*** Opening of GIVEN DATA ***

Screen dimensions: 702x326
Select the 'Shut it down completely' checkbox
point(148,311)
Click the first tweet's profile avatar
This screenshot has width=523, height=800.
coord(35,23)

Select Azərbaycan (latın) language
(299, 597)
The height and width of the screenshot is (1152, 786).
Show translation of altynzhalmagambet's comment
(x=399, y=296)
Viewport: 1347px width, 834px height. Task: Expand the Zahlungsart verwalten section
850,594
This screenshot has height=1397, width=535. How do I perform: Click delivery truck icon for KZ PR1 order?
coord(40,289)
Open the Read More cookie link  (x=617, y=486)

*** Close of GIVEN DATA ***

## TASK DESCRIPTION
Nothing but the lines from the one with "Select Azərbaycan (latın) language" through the end of the data above should be repeated, each exactly as it stands.

## OUTPUT OF THE EXERCISE
Select Azərbaycan (latın) language
(299, 597)
The height and width of the screenshot is (1152, 786).
Show translation of altynzhalmagambet's comment
(x=399, y=296)
Viewport: 1347px width, 834px height. Task: Expand the Zahlungsart verwalten section
850,594
This screenshot has height=1397, width=535. How do I perform: Click delivery truck icon for KZ PR1 order?
coord(40,289)
Open the Read More cookie link  (x=617, y=486)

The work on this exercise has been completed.